Here's an excerpt from the work I just cited:
"
Theater of combat: A critical look at the Chinese martial Arts, by Charles Holcombem, Historian.
Vol. 52 No. 3 May.1990, Pp.411-431
Copyright by Michigan State University Press
Some martial arts enthusiasts themselves admit that "the relationship
between the martial arts and entertainment has a long history in China."
[63] Martial entertainments are known from the beginning of the written
record. One of China's oldest books, the Book of Songs, documents an early
division of theatrical performances into civil and military; the Rites of
Chou describes a "dance with bows and arrows"; and texts and stone reliefs
from the Hah dynasty attest to martial acrobatic performances. [64] These
intertwined traditions of theater and the martial arts came together in
their most peculiar form in the "butting game" (chiao-ti hsi) of the Ch'in
and Han dynasties.
The eighteenth century T'u-shu chi-ch'eng, an encyclopedia in 10,000
sections (chuan) that is one of the largest and most complete ever compiled
anywhere, lists this butting game as its first entry under the subject of
boxing. In the original form of this game, people donned cow's horns and
butted one another, in commemoration of a mythological event from the time
of the Yellow Emperor. [65] Eventually, however, it became a generic name
referring to games of combat such as wrestling, acrobatics and other
assorted forms of entertainment. This transformation was in progress in 209
B.C., when the second emperor of Ch'in "made merry with games of butting
and comedic actors." In this, one of their earliest manifestations, the
martial arts appear to have taken the form of faintly ridiculous
entertainment. [66]
When true drama evolved in China during the Sung (960-1279) and Yuan
(1279-1368) dynasties, military entertainments composed a popular part of
the new theatrical tradition. Stage-fighting was a principal attraction in
the famous Peking Opera of the eighteenth and nineteenth centuries, and
fantastic acrobatic feats were a regular and expected part of performances.
67]
Robert Fortune, an Englishman, witnessed one such performance in rural
China sometime between 1853 and 1856, and left the following account:
An actor rushed upon the stage amid the clashing of timbrels, beating
of gongs, and squeaking of other instruments. He was brandishing a
short sword in each hand, now and then wheeling round apparently to
protect himself in the rear, and all the time performing the most
extraordinary actions with his feet, which seemed as if they had to do
as much of the fighting as the hands. People who have seen much of the
manoeuvering of Chinese troops will not call this unnatural acting.
[68]
As Fortune noted, such stage fighting was an accurate, if exaggerated,
portrayal of actual Chinese fighting techniques. It would be a mistake,
however, to dismiss this theatrical tradition as a mere imitation of the
real martial arts. Image and reality have reflected each other for
millennia, and real martial artists have often found the most practical use
for their skills in earning a living as entertainers.
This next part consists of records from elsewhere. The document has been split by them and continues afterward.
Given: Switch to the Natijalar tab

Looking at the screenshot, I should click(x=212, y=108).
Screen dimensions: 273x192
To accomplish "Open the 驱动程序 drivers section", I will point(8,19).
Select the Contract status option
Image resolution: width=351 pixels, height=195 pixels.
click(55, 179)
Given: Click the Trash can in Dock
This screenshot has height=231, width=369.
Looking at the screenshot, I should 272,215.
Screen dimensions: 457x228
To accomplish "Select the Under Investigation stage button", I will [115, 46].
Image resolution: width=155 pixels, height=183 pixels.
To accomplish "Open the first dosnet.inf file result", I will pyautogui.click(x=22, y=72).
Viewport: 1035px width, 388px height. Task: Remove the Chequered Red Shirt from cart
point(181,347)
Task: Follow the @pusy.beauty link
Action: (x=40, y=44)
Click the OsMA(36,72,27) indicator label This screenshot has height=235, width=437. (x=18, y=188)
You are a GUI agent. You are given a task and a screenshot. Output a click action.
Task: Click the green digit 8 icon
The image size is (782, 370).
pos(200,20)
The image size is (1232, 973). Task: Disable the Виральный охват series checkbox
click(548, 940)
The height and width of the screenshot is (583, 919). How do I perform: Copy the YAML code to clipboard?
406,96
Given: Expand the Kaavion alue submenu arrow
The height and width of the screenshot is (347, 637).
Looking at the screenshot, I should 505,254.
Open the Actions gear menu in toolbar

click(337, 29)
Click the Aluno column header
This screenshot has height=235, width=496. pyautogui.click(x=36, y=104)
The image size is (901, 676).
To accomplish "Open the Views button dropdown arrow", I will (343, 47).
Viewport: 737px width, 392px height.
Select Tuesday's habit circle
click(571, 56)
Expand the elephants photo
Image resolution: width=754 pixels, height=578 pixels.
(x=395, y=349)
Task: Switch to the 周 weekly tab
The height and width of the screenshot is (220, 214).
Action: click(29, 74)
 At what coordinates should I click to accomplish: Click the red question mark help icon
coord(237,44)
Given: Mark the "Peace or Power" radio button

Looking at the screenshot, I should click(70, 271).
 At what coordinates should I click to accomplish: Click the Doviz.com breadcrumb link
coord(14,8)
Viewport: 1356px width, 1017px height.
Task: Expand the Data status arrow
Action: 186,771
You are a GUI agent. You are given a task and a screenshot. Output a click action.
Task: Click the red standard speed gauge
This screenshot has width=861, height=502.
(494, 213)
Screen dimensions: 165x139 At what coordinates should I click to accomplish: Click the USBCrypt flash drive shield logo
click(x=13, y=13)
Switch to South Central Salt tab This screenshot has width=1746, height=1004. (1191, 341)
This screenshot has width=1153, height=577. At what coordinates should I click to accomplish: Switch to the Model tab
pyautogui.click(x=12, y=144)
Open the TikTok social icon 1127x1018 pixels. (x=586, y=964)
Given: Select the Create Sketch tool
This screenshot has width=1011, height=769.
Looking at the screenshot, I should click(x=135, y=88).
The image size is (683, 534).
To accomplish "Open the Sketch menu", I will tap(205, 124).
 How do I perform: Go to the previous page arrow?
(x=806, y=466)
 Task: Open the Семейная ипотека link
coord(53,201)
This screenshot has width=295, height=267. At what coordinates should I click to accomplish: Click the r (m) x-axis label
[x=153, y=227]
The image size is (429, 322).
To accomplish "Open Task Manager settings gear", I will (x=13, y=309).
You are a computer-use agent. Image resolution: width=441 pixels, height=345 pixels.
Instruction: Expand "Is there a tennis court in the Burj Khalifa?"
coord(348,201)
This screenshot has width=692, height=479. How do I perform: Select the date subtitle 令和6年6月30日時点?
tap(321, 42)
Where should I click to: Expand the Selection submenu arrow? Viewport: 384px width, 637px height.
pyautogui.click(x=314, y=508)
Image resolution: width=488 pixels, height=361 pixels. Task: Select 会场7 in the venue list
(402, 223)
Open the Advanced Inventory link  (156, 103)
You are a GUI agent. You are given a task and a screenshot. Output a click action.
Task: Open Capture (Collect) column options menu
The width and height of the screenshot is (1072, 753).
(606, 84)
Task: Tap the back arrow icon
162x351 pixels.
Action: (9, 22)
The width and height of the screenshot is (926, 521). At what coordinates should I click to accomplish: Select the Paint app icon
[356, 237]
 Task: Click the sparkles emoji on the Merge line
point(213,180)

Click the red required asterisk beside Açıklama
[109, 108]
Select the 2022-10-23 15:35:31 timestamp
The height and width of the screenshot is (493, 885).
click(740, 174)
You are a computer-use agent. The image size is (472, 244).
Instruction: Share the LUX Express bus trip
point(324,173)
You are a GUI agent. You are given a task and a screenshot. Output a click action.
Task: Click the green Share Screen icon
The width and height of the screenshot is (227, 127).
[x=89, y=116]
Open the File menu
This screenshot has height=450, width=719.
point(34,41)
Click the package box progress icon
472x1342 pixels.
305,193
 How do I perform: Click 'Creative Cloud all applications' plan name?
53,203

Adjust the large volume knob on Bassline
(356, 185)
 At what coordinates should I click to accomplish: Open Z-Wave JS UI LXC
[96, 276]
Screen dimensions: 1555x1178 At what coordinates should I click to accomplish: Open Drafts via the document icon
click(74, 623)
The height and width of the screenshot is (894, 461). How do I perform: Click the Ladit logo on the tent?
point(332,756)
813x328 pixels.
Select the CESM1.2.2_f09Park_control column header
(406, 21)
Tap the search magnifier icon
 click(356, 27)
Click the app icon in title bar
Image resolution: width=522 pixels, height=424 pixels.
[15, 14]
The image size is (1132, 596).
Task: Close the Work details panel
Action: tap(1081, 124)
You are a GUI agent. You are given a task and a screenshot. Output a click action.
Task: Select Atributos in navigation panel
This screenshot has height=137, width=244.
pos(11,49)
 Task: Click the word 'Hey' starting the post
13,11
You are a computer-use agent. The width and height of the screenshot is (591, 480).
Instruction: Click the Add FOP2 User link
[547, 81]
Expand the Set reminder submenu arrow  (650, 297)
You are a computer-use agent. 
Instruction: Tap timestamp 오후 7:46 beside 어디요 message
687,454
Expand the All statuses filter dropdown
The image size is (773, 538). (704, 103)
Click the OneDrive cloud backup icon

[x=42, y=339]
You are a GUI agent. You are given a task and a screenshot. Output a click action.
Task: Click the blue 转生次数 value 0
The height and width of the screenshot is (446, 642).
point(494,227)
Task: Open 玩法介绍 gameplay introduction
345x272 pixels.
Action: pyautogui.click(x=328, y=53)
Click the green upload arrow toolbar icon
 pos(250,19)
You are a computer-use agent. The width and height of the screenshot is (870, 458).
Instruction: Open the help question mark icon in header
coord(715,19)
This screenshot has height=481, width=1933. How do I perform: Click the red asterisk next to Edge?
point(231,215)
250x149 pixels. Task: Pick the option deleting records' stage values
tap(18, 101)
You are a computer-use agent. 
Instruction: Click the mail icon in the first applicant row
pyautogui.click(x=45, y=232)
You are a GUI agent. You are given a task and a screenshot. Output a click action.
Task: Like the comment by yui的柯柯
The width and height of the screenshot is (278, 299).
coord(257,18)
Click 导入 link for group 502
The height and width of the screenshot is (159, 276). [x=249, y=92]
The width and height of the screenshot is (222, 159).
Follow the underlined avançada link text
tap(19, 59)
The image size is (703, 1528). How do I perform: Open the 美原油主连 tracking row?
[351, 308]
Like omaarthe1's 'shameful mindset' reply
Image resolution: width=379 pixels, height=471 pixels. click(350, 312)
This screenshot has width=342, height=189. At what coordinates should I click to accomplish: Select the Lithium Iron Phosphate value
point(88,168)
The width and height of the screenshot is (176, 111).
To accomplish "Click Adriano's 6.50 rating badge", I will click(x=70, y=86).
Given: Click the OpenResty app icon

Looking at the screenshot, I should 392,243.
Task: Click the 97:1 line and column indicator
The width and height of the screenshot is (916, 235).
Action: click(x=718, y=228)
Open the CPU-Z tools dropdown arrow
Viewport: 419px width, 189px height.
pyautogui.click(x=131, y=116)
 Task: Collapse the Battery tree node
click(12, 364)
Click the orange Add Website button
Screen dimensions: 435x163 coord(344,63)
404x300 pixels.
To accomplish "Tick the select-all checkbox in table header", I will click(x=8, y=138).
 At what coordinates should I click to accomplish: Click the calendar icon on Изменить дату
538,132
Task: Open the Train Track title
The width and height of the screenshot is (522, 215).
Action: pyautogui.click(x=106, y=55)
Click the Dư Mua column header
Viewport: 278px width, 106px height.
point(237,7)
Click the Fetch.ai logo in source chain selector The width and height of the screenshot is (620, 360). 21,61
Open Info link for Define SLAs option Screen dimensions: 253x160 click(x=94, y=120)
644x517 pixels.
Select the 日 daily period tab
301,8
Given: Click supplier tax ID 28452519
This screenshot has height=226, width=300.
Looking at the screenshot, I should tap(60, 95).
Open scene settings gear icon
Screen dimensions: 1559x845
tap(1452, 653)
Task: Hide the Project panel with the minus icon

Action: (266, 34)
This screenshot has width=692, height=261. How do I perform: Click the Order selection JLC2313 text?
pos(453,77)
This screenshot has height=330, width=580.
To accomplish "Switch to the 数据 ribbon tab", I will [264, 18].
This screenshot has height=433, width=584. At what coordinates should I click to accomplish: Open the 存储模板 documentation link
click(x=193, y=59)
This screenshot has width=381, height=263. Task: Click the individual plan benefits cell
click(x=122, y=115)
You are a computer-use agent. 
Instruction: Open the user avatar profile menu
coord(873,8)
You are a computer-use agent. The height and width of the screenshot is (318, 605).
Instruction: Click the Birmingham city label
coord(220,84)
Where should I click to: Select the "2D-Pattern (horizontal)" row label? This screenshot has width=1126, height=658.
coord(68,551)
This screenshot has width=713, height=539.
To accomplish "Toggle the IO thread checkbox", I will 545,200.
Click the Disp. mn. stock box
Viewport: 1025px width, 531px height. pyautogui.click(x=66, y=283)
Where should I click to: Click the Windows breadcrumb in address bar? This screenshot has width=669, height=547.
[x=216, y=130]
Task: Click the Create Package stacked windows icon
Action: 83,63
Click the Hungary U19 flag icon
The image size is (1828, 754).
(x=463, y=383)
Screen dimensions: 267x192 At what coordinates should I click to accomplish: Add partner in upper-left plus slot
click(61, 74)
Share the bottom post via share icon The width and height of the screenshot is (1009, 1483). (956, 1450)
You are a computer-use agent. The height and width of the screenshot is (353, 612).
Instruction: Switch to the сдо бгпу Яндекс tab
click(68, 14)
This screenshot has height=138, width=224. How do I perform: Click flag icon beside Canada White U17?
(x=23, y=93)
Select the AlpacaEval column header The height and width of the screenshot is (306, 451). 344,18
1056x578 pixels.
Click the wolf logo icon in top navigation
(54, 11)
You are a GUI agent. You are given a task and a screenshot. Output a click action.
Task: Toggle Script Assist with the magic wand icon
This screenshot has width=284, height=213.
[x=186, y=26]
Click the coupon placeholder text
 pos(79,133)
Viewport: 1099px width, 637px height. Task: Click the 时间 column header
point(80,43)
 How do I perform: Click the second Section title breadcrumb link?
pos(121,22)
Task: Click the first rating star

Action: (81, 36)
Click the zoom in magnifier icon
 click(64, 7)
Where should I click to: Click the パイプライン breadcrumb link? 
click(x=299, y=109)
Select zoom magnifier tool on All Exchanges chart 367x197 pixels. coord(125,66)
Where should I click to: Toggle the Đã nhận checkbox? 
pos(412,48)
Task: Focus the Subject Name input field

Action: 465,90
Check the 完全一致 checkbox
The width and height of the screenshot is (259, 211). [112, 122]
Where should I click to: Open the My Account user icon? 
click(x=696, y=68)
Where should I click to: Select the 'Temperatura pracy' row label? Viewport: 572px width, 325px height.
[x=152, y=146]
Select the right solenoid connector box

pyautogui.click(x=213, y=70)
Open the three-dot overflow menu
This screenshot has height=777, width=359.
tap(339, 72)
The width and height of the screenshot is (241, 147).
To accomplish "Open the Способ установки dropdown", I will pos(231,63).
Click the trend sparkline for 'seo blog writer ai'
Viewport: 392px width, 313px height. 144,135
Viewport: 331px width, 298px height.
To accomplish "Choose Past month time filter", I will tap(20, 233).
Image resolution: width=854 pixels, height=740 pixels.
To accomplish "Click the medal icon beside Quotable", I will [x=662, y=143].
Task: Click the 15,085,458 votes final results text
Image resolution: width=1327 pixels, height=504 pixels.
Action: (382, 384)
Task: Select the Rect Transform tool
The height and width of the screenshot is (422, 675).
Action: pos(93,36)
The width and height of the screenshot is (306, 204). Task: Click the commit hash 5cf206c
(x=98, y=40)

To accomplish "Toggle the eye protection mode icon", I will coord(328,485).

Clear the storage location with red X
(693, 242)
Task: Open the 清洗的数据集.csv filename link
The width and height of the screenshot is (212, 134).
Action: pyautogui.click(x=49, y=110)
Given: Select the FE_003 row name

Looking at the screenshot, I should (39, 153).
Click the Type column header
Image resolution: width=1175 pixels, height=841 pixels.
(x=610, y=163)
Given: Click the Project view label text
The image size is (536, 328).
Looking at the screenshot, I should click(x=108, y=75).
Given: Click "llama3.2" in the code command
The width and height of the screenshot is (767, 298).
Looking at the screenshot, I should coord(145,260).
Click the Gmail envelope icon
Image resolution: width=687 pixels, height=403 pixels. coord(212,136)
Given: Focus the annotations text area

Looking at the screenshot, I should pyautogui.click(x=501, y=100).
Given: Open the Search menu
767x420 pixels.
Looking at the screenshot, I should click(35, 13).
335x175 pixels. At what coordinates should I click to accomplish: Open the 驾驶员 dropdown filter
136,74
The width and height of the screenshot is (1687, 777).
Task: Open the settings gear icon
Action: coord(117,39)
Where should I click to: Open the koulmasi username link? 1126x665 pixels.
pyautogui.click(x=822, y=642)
In late imperial times Boxers toured the countryside, fighting in
competitions at market fairs as a way of life. An eighteenth-century
satirical novel, The Scholars, provides an excellent description of a
typical knight-errant (ywhsia) hero who is "seen at his best in a sword
dance," and who turns out to be something of a fraud. Today, in Beijing,
martial arts experts can still be found performing breathing exercises and
splitting bricks with their heads in sideshows at amusement parks. [69] If
the actual moves of the martial arts are enmeshed in the theatrical
tradition, the image of the martial arts hero comes from another source
altogether. This is the knight-errant, champion of the down-trodden, who
roams the land righting injustice with his practiced sword arm. [70]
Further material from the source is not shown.